### Record excerpts

# # # # #

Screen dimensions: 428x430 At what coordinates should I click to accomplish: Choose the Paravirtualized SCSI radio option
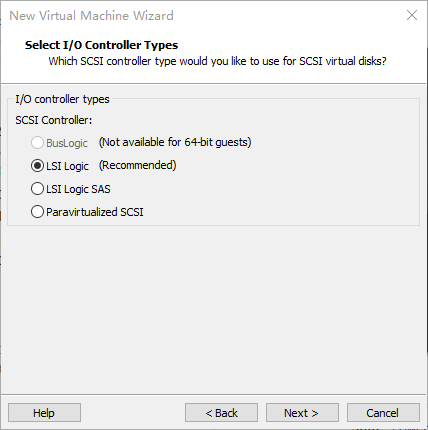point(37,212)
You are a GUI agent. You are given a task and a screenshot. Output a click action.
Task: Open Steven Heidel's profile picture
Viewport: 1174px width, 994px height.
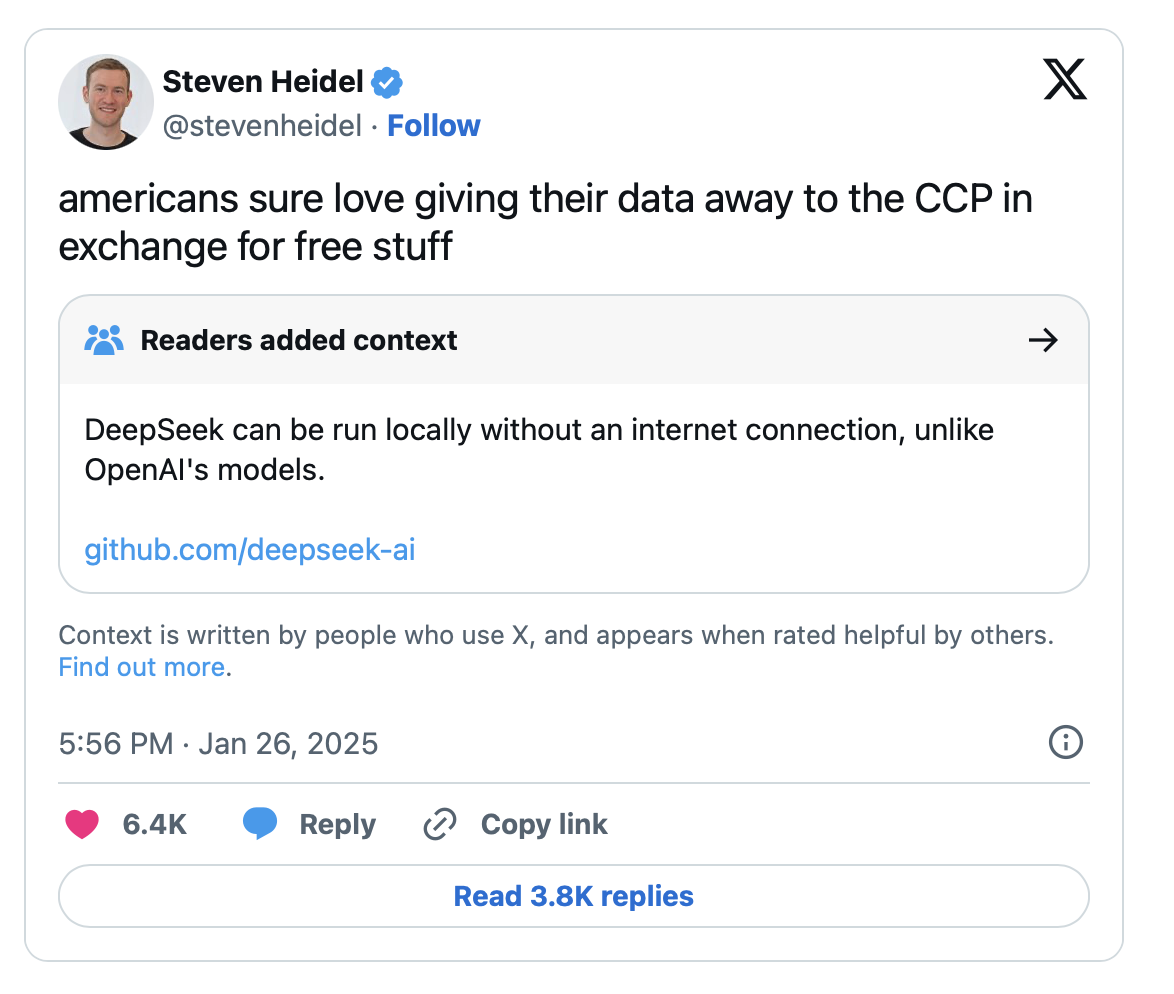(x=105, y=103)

# # # # #

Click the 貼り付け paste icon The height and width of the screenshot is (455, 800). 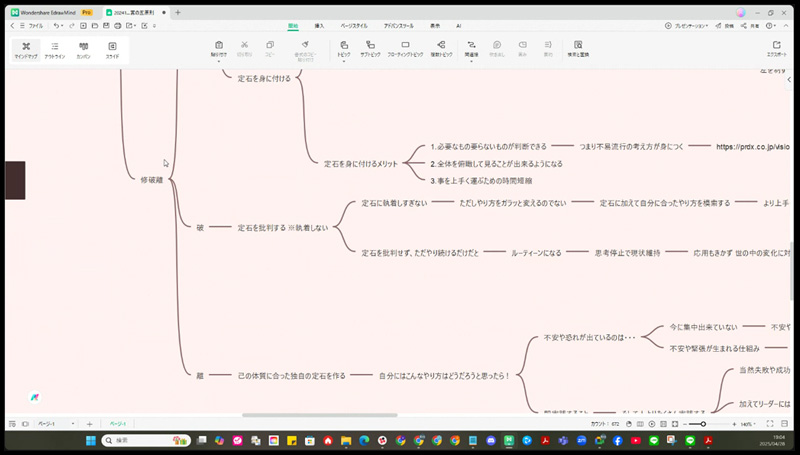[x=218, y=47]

# # # # #

Please return the material above only from the line that holds "Screen dimensions: 428x430" through the line that holds "You are a GUI", exactly as it stands, ends included and pictures omitted.

Screen dimensions: 428x430 At what coordinates should I click to accomplish: Choose the Paravirtualized SCSI radio option
point(37,212)
You are a GUI agent. You are given a task and a screenshot. Output a click action.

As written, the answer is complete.